Selenskyj geht davon aus, dass Israel über seine öffentlich geäußerte Kritik nicht gerade begeistert ist. Das Interview, in dem er dies einräumte, wird die raue See bestimmt nicht glätten. Der ukrainische Präsident machte klar, Resultate seien für ihn ausschlaggebend. Daher habe er immer wieder, auf offiziellen und inoffiziellen Kanälen, um israelische Waffen gebeten.

Er reagierte auch auf Israels nach Beginn des russischen Angriffs angebotene Vermittlung im Krieg mit Moskau. »Wir brauchen keine Vermittler, sondern Partner und Freunde«, erklärte er. Zu Beginn des Angriffskrieges gab es offizielle Verhandlungen zwischen Kiew und Moskau. Es war kaum überraschend, dass diese ergebnislos endeten und später nicht mehr aufgenommen wurden, denn den einzigen richtigen Weg, nämlich ein Ende des Angriffs, lehnt der Aggressor Russland ab. Einzig und allein zwei Vereinbarungen über Gefangenenaustausche gab es.

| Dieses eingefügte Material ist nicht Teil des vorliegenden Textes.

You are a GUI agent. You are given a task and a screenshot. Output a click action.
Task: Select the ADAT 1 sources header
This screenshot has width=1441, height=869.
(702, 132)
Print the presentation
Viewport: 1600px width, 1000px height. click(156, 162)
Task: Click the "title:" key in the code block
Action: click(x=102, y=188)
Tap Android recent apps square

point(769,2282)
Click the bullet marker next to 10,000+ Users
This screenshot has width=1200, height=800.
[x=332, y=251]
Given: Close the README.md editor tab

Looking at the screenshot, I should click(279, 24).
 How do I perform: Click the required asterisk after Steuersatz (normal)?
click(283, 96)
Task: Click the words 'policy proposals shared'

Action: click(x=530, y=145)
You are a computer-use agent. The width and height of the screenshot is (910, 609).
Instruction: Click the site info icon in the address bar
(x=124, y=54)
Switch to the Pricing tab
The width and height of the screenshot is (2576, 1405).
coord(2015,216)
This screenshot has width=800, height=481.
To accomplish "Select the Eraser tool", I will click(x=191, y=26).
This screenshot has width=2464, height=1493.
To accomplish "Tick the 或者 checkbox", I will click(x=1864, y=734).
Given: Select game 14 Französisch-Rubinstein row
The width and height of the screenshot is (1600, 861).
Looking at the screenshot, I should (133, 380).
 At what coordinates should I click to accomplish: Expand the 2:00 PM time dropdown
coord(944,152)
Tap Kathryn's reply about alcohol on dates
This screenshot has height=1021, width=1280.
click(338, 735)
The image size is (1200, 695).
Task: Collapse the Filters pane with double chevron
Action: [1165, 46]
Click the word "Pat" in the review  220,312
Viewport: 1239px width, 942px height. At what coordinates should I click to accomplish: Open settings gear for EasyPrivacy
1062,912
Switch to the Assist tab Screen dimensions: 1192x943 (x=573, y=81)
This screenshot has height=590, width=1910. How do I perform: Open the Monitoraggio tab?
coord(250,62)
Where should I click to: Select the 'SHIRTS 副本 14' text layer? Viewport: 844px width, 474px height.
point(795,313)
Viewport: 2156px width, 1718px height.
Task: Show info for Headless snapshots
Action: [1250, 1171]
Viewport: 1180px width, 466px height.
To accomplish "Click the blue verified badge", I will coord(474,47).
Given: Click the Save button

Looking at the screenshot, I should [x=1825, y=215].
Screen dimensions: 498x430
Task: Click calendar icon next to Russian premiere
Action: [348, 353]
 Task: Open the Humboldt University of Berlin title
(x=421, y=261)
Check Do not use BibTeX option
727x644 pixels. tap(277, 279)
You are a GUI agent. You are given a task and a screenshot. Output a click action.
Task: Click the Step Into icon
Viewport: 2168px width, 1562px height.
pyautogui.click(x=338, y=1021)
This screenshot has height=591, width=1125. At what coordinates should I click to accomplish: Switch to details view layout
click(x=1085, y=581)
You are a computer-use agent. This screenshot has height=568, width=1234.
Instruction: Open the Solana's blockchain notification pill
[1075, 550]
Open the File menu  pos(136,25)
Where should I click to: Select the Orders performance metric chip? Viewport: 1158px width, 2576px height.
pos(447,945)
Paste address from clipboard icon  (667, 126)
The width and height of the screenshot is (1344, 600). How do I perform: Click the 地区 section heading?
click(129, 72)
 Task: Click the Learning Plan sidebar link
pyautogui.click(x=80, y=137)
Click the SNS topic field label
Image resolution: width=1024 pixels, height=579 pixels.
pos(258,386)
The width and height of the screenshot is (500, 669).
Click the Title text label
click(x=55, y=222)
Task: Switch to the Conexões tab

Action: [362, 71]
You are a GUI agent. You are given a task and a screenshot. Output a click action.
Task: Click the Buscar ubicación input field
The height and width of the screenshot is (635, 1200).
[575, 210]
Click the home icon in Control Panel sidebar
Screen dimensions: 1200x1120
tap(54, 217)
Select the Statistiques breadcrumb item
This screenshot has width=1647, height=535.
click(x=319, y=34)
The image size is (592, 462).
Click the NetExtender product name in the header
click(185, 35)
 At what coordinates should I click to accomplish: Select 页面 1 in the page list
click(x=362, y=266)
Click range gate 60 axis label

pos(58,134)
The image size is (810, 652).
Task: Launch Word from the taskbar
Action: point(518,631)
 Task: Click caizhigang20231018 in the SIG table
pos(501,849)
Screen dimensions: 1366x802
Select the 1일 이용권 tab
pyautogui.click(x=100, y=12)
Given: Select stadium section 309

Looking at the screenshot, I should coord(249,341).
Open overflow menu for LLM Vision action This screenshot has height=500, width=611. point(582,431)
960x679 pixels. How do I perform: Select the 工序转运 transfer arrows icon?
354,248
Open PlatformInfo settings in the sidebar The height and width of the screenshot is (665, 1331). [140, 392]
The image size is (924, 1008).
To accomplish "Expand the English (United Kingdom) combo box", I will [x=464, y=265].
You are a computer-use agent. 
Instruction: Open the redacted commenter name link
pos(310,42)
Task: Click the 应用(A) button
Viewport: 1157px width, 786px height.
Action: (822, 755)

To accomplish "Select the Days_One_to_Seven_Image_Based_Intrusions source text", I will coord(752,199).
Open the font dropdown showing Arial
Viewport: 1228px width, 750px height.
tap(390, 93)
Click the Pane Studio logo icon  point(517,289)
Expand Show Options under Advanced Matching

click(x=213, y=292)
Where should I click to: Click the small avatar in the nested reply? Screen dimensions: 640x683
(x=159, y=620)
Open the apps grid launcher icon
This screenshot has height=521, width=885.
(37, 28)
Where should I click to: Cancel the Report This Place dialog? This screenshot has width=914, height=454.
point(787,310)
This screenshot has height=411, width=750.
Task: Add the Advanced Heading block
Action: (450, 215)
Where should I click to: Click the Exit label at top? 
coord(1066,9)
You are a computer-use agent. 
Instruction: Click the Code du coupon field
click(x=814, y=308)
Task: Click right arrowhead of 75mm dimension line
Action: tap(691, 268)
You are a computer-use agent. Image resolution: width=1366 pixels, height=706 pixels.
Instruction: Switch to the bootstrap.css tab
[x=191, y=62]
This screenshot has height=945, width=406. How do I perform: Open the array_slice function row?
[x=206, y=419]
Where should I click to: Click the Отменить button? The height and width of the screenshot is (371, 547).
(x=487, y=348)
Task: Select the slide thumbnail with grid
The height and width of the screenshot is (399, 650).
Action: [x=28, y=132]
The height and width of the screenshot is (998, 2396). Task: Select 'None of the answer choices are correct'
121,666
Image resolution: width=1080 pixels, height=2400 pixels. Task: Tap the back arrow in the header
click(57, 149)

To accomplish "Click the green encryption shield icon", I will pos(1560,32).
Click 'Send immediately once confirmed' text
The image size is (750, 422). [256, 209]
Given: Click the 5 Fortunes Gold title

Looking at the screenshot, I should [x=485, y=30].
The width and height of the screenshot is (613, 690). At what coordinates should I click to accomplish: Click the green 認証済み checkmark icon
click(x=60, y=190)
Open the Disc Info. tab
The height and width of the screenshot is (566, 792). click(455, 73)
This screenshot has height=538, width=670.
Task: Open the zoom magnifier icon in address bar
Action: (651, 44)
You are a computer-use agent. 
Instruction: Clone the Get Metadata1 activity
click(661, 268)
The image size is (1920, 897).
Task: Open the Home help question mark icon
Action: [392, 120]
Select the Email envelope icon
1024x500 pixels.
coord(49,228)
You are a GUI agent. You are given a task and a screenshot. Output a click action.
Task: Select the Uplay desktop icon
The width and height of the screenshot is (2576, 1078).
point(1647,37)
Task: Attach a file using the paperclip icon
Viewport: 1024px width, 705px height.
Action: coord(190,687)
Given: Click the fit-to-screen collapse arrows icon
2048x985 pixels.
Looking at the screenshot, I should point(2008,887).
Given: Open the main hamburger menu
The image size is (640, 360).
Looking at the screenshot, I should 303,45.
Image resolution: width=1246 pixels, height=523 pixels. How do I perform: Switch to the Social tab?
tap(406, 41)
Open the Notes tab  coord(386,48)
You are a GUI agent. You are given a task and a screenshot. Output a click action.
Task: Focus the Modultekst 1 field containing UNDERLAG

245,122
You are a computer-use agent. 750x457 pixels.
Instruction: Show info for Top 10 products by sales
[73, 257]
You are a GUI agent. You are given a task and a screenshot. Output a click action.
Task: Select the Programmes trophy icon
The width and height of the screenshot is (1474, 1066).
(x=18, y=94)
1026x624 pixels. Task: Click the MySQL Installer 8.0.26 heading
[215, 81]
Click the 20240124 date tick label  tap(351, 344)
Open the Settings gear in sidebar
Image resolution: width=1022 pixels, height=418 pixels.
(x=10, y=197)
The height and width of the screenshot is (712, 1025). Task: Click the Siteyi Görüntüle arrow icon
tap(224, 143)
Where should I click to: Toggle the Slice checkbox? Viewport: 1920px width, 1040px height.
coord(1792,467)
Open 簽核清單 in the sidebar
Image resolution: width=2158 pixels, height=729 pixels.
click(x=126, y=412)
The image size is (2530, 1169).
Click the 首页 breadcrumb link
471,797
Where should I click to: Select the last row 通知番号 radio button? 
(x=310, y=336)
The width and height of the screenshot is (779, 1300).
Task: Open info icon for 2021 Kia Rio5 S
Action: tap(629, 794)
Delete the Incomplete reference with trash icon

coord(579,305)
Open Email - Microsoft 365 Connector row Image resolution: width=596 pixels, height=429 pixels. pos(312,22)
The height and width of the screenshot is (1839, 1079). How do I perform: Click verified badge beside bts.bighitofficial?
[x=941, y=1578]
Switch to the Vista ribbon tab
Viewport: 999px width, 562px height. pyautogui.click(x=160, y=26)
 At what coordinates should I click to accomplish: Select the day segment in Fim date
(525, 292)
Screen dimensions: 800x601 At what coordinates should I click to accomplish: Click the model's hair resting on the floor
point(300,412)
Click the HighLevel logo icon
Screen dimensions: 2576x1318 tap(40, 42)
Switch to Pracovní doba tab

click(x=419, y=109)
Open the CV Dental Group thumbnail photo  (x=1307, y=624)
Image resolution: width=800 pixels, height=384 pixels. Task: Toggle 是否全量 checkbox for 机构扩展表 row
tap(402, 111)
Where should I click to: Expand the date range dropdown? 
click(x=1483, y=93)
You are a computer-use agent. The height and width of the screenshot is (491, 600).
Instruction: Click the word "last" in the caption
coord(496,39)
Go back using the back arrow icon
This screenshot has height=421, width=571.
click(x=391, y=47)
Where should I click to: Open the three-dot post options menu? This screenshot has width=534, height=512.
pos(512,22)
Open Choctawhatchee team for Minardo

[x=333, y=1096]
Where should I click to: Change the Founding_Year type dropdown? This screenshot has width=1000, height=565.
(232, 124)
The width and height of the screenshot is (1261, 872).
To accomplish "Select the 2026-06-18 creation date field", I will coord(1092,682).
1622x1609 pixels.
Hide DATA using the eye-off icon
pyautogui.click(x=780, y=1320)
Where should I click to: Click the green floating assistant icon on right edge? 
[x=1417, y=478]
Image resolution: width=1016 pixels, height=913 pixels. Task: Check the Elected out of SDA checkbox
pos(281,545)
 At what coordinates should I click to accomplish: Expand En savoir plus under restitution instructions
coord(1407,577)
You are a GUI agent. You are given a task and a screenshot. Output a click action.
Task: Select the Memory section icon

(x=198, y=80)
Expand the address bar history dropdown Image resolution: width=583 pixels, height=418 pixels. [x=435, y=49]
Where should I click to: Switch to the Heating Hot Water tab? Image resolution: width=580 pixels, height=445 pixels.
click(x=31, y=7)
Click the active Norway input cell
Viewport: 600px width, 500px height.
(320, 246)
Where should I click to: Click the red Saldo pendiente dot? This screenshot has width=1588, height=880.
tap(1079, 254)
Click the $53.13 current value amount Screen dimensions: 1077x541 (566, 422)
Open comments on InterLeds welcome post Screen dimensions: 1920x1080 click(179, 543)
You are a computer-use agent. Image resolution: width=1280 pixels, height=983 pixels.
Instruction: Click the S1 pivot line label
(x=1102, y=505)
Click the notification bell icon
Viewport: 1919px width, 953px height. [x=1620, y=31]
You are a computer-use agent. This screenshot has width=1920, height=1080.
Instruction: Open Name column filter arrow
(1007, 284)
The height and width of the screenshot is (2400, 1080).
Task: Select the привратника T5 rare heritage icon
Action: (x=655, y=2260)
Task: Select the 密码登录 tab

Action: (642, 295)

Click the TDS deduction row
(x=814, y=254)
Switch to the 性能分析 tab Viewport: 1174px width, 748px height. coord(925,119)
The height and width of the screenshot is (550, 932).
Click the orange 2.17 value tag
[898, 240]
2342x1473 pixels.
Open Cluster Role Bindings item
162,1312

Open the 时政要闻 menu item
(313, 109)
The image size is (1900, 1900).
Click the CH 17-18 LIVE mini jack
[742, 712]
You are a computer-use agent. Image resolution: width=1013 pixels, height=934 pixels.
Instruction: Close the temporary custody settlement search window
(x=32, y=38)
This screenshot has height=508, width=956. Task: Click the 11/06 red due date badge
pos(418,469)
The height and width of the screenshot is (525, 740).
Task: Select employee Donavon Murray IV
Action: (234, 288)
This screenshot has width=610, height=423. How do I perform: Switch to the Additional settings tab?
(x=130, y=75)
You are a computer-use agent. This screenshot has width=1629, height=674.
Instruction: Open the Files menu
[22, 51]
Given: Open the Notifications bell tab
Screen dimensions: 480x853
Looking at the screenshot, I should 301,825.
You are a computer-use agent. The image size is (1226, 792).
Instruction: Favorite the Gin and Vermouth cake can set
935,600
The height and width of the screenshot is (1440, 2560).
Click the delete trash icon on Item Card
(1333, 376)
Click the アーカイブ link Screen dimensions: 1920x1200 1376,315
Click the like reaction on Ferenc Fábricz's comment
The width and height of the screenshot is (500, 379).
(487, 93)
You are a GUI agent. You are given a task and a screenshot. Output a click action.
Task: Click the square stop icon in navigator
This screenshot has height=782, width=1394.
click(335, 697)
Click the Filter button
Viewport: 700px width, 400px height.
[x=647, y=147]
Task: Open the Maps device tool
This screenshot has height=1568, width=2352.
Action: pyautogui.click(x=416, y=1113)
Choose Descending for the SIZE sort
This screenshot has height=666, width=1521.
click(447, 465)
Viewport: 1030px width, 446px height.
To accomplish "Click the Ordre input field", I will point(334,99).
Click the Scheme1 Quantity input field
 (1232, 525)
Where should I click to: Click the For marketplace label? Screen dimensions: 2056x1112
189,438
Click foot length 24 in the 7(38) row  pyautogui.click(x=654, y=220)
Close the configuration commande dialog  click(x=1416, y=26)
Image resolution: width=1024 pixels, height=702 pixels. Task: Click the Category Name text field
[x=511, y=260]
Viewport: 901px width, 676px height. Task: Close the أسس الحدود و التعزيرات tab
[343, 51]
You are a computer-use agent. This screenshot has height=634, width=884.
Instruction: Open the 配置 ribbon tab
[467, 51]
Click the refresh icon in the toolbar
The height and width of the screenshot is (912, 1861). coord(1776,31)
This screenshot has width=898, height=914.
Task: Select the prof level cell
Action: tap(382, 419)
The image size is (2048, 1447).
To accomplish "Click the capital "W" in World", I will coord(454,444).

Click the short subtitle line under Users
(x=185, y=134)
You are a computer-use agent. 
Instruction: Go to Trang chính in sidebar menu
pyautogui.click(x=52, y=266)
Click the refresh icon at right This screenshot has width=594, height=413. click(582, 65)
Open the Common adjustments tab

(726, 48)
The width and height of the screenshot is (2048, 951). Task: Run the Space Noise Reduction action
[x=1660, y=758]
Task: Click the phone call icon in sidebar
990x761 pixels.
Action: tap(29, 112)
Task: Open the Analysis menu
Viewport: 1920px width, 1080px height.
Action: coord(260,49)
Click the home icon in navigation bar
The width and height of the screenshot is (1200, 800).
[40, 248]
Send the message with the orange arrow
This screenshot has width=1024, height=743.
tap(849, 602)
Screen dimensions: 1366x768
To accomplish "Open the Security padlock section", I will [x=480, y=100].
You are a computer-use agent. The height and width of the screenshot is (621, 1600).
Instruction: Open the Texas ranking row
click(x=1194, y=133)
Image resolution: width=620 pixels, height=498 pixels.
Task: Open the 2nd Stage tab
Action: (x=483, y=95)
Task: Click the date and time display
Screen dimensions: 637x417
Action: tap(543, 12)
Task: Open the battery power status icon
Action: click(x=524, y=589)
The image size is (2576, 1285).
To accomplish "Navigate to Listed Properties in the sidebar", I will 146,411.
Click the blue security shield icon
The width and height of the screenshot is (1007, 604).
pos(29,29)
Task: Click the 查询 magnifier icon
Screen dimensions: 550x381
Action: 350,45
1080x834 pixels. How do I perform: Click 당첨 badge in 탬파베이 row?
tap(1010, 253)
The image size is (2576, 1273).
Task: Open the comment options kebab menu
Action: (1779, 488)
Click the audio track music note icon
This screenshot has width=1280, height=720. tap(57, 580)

Keine Kompromisse mit Terroristen

Im Verlauf des Interviews übte Selenskyj immer wieder zum Teil harsche Kritik. Israel dürfe nicht zu den Ländern gehören, die wegblieben und dem in diesem Jahr geborenen Nazismus nichts entgegensetzten. Er räumte jedoch ein, dass die Politik Jerusalems mit »Angst« vor Putin zusammenhängen könnte.

Eine Absage erteilte er einer Einigung mit Moskau. »Mit Terroristen handle ich keine Kompromisse aus«, stellte Selenskyj klar.